▶ What to produce
Since only the text is wanted, print every entry below exactly and omit the images.
+++ Records +++
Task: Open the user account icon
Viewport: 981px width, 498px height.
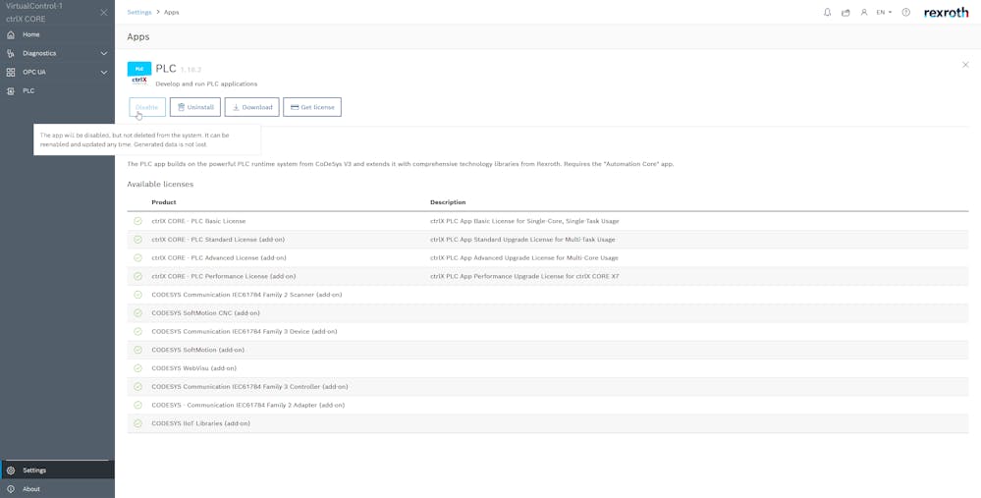Action: (x=864, y=13)
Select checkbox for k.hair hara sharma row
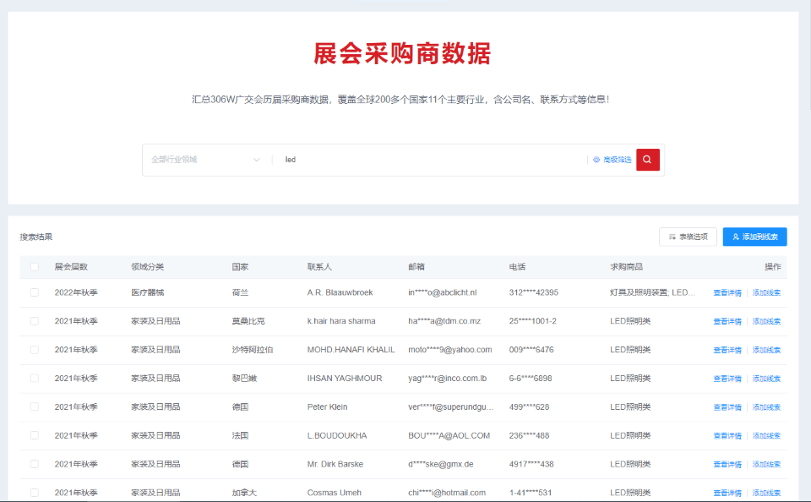Image resolution: width=811 pixels, height=502 pixels. (x=35, y=321)
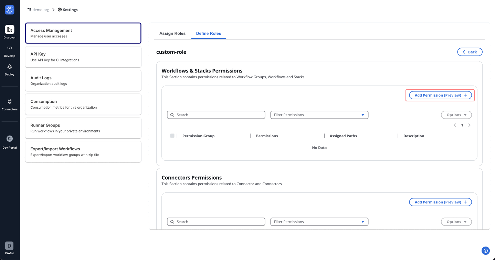Open the Options dropdown in Connectors section
Viewport: 495px width, 260px height.
456,222
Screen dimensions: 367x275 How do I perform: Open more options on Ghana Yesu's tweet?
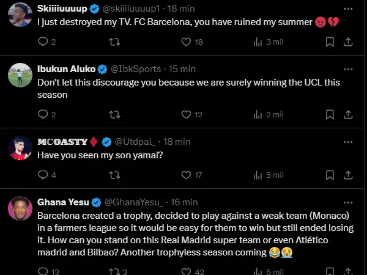pyautogui.click(x=348, y=202)
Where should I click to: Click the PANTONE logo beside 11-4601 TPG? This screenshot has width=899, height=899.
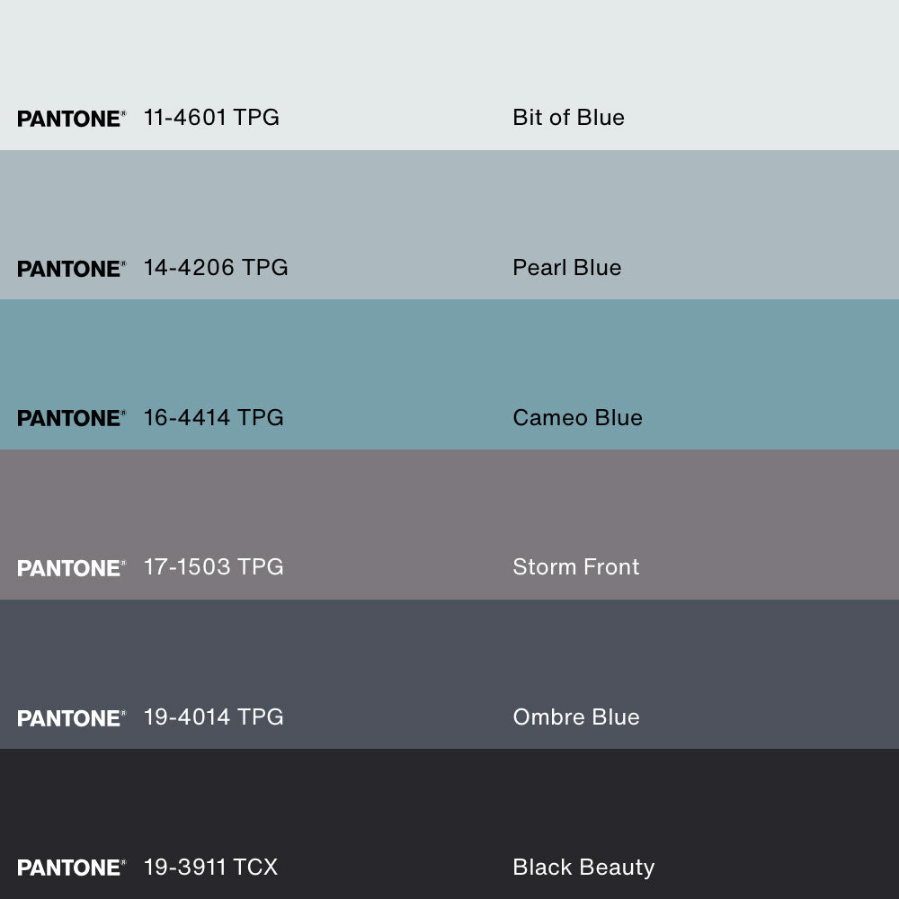pos(71,119)
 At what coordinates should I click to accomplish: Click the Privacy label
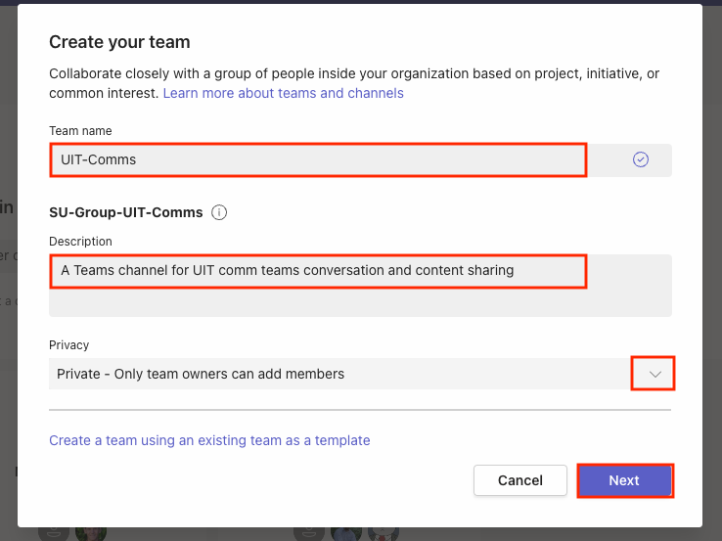tap(69, 344)
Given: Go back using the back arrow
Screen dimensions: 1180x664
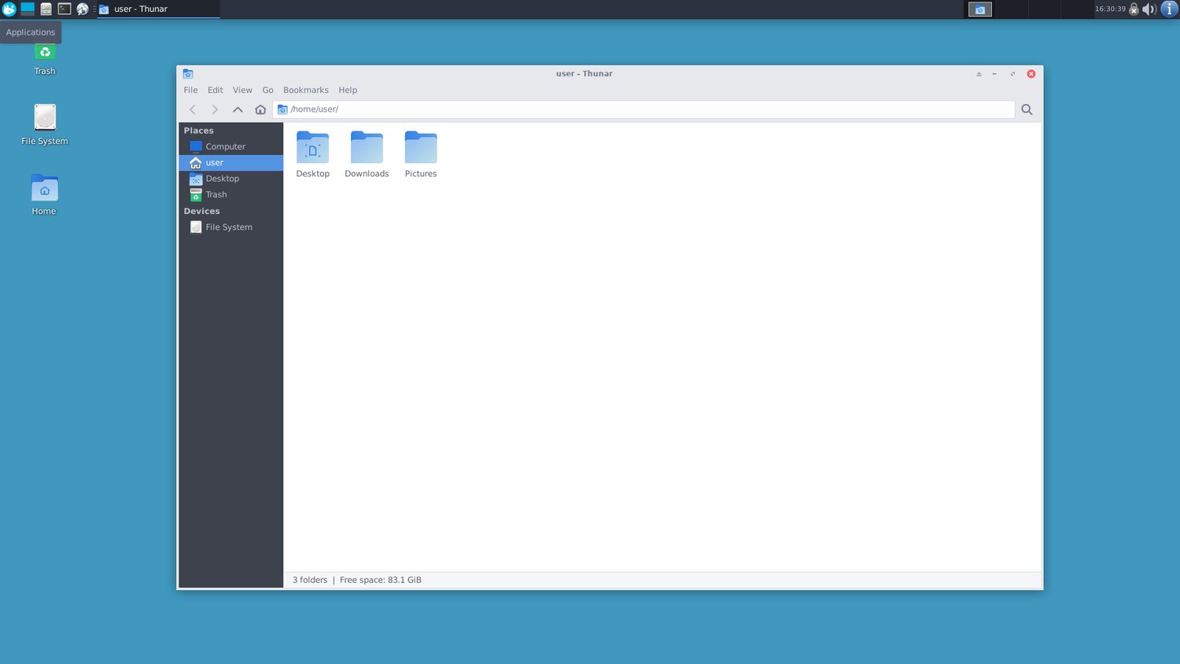Looking at the screenshot, I should [x=193, y=109].
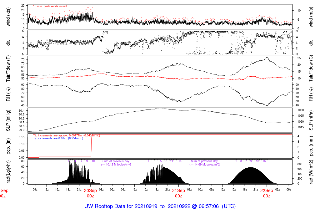This screenshot has height=219, width=320.
Task: Click the SLP (inHg) axis label
Action: [8, 120]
+++
▶ Exercise output
Task: Open the user account icon
Viewport: 981px width, 498px height.
Action: (x=864, y=13)
Select checkbox for k.hair hara sharma row
Image resolution: width=811 pixels, height=502 pixels. (x=35, y=321)
Open the Options dropdown in Connectors section
Viewport: 495px width, 260px height.
456,222
Screen dimensions: 367x275 How do I perform: Open more options on Ghana Yesu's tweet?
pyautogui.click(x=348, y=202)
Where should I click to: Click the PANTONE logo beside 11-4601 TPG? This screenshot has width=899, height=899.
pos(71,119)
 At what coordinates should I click to accomplish: Click the Privacy label
tap(69, 344)
Given: Go back using the back arrow
Screen dimensions: 1180x664
Looking at the screenshot, I should [x=193, y=109].
This screenshot has height=219, width=320.
Task: Click the SLP (inHg) axis label
Action: [8, 120]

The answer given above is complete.